#### WHAT IS BEING ASKED:
Search the entries below for "arrows", and copy each line where it appears.

#### THE DATA:
Segment Open

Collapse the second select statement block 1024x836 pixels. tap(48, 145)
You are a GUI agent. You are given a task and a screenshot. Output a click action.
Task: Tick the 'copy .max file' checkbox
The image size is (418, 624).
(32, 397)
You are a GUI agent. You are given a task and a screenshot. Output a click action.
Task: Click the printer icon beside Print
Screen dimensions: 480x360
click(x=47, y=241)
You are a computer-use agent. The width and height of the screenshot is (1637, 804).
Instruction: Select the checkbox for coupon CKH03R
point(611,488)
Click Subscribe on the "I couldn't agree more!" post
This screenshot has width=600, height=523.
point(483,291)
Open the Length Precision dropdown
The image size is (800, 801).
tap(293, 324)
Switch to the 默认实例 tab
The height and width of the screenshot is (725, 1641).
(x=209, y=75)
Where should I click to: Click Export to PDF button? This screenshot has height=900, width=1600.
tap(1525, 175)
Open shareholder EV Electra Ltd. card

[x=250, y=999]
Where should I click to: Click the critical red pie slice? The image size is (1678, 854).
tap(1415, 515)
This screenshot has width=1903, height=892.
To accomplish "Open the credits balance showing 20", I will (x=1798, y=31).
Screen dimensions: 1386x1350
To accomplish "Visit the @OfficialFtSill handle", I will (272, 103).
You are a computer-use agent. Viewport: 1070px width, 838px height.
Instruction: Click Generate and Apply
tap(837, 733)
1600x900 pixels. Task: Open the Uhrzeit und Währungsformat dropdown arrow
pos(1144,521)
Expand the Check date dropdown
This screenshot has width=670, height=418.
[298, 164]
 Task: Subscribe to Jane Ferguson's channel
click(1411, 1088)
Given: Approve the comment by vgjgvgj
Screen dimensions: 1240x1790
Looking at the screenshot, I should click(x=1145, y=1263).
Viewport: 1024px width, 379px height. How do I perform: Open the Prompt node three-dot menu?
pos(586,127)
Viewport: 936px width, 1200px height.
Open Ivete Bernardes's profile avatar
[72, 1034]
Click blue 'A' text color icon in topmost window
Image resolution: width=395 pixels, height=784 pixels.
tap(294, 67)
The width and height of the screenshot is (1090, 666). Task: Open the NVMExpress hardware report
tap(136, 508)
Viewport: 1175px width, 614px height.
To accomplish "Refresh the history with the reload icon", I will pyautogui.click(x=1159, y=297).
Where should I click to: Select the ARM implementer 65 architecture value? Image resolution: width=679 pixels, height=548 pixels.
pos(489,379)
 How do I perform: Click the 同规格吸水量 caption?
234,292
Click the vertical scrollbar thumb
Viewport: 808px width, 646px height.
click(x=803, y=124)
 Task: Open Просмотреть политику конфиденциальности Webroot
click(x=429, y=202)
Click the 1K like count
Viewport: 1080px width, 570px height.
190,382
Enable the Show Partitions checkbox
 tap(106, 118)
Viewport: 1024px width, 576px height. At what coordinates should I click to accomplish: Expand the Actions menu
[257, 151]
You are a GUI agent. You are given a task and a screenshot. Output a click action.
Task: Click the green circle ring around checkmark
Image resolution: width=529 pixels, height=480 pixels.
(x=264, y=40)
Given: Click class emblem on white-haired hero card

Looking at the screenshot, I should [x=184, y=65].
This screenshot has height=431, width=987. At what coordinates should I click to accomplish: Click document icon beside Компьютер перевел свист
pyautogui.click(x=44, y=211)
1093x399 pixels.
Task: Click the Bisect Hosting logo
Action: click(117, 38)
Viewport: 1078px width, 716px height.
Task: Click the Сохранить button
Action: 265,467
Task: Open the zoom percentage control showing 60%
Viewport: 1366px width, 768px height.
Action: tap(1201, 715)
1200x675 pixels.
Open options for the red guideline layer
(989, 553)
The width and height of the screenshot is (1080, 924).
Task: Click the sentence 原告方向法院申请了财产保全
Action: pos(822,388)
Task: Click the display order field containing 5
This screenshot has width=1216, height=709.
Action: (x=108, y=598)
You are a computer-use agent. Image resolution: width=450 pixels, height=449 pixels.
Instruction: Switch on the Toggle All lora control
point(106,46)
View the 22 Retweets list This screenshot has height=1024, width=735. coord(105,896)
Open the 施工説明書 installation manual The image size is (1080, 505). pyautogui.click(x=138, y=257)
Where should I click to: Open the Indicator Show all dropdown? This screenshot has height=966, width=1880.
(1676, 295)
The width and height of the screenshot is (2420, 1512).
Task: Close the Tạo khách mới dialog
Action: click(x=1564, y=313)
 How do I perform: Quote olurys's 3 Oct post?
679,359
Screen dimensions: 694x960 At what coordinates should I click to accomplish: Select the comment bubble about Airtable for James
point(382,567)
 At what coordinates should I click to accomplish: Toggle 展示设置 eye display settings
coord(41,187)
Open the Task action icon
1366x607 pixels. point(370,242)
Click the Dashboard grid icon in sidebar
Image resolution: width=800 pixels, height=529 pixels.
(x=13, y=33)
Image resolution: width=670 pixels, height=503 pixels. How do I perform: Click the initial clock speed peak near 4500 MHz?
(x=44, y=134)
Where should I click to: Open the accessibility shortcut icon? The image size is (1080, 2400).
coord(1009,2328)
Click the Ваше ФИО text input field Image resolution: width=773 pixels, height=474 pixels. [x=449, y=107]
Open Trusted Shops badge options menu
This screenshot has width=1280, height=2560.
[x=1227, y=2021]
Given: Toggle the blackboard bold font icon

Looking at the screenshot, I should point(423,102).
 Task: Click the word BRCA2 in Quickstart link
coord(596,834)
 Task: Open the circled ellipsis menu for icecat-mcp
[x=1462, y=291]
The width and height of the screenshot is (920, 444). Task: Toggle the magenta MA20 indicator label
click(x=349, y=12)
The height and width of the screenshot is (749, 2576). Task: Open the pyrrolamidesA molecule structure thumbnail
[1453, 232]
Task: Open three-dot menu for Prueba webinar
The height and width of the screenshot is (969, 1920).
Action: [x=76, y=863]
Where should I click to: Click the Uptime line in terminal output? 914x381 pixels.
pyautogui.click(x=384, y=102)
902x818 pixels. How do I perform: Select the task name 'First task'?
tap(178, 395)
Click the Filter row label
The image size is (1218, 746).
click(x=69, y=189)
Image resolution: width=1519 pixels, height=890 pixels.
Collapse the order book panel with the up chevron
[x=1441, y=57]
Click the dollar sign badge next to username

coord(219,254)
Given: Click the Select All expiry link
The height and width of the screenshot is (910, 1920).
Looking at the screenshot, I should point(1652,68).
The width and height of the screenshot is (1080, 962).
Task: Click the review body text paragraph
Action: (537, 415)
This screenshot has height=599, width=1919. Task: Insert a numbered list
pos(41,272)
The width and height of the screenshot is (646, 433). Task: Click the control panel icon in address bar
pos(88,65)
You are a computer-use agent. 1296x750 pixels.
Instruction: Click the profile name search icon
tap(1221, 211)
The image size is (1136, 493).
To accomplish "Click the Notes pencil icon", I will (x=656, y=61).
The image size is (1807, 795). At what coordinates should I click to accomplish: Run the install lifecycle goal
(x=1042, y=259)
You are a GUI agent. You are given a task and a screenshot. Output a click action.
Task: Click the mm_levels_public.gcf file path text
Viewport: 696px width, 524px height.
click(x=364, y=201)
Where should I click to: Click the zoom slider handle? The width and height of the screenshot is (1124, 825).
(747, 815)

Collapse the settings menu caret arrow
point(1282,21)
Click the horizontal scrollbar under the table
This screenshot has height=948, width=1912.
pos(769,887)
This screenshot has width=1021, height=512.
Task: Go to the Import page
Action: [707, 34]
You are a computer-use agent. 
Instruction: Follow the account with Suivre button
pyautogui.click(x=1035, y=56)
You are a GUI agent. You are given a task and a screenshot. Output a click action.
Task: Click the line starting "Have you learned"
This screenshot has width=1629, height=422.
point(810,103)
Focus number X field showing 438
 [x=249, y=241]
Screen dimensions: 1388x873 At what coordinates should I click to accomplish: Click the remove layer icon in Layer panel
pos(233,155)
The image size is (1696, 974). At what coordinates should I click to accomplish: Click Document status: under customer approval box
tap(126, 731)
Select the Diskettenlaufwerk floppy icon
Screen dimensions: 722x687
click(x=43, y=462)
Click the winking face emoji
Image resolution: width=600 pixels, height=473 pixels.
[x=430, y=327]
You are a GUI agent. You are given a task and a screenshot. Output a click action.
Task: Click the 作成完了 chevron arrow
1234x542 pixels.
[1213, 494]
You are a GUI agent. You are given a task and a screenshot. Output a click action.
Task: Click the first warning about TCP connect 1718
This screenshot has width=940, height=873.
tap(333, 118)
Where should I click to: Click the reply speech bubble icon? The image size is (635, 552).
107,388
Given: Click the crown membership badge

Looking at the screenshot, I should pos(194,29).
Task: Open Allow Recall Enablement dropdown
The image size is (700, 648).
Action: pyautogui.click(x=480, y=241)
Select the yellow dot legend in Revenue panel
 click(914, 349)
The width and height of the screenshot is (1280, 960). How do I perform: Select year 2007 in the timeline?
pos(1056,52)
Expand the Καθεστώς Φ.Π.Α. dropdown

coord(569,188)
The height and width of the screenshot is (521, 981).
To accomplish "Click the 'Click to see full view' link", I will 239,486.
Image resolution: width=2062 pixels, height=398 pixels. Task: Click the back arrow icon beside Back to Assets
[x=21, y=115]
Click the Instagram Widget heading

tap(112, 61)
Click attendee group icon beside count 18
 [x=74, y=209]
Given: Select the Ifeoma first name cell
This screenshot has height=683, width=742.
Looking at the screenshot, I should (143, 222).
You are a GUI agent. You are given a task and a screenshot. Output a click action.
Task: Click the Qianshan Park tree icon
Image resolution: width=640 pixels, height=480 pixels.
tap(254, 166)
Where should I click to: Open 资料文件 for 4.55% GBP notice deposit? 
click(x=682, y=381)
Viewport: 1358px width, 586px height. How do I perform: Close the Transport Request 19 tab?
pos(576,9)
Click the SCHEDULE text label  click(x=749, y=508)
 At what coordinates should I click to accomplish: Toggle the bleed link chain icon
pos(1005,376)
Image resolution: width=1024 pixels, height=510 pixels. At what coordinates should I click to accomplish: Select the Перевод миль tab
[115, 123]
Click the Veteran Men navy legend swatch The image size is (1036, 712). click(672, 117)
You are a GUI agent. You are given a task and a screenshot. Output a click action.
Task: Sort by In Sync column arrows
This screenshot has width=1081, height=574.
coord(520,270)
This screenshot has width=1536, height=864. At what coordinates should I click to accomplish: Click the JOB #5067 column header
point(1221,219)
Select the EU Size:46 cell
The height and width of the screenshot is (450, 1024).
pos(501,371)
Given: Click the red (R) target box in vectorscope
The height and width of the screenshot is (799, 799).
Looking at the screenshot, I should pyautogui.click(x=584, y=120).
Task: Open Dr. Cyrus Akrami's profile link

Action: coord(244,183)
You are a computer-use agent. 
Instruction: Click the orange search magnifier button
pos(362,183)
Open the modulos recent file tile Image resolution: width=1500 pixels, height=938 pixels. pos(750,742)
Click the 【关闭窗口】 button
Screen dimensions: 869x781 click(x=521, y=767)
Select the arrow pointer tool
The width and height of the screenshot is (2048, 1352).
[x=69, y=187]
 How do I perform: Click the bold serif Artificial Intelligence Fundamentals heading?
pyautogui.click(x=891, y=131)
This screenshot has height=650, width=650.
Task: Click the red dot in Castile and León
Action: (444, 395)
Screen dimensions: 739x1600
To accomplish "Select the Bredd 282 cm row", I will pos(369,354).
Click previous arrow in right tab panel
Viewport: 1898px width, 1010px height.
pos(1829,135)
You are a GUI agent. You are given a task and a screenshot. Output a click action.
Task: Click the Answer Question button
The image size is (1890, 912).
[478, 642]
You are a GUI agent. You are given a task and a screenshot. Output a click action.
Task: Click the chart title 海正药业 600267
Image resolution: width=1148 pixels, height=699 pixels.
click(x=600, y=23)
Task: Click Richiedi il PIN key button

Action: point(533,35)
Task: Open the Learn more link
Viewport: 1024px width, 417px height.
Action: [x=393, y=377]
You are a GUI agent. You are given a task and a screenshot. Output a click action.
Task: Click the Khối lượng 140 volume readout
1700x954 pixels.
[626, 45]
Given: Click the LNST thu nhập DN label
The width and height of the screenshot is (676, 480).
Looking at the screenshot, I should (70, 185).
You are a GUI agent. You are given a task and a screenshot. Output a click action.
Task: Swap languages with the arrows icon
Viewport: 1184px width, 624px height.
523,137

Segment Closed

#### ANSWER FOR THIS EXERCISE:
Task: Sort by In Sync column arrows
Task: Swap languages with the arrows icon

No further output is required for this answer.